India’s economy is showing remarkable staying power as it moves into the new year. According to the latest market review from HDFC Mutual Fund, the country is balancing aggressive growth with a strict commitment to cleaning up its balance sheet. While global markets remain a bit of a mixed bag, the domestic story is one of resilience, boosted by tax reforms and new trade deals with the US and EU.
One of the biggest takeaways from the HDFC Mutual Fund report is the government’s disciplined approach to the national budget. Despite a dip in tax revenue earlier in the year, the government hit its FY26 fiscal deficit target of 4.4% by tightening its belt on spending. Looking ahead to FY27, they’ve set an even more ambitious target of 4.3%, with a long-term goal to bring the debt-to-GDP ratio down to 50% by 2031. While the market was a bit surprised by the ₹17.2 lakh crore gross borrowing target, the overall fiscal path looks realistic, assuming a steady 10% nominal GDP growth.
On the ground, the "common man" seems to be spending again. HDFC Mutual Fund points out that recent tax cuts have provided a clear shot in the arm for demand. Vehicle registrations—a key pulse-check for the economy—have seen strong growth for four straight months, with two-wheeler and tractor registrations jumping 20.6% and 22.6% respectively in January.
Digital habits are also cementing themselves into the economy. Spending through UPI and IMPS grew by 18.7%, while manufacturing and services PMIs both stayed well in the expansion zone at 55.4 and 58.5.

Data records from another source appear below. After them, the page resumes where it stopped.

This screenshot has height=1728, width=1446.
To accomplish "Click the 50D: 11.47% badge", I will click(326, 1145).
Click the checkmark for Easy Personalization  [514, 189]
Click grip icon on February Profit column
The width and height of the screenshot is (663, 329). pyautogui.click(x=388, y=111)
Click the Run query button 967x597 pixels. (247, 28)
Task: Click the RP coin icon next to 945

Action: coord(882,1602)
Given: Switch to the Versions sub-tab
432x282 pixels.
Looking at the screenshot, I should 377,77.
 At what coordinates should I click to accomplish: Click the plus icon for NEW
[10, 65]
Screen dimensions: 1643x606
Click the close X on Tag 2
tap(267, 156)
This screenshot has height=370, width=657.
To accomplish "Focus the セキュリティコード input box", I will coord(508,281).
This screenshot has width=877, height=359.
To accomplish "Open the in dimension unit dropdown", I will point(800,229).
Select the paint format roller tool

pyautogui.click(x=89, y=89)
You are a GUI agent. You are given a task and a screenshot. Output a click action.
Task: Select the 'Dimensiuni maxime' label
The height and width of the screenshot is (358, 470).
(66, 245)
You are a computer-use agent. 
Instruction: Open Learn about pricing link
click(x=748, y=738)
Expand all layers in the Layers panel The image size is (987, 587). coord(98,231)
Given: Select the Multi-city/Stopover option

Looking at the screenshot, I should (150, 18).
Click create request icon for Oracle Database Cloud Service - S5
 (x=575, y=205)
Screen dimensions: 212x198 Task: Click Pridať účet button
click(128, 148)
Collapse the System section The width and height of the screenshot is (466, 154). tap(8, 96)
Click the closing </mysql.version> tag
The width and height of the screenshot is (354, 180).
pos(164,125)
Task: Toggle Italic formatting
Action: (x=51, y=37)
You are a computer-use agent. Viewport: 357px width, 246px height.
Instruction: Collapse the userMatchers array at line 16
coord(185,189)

It wasn't all smooth sailing in January. The Nifty 50 dropped by 3.1%, and small caps took a harder hit with a 4.7% decline. While foreign institutional investors (FIIs) pulled out roughly $3.2 billion, domestic investors (DIIs) pumped in $7.6 billion.
HDFC Mutual Fund notes that while most sectors are currently trading at a premium compared to their historical averages, private banks are actually trading at a discount. This suggests that "stock picking" is going to be far more important than just following the broad market index in the coming months.
The report mentions two major "game-changers" on the horizon. First, the trade deal with the US—where tariffs could drop from 50% to 18%—is expected to be a huge tailwind for exports. Second, while inflation remains under control at 1.3% (as of December), the RBI is likely to stay on a "long pause" with interest rates to keep the recovery on track.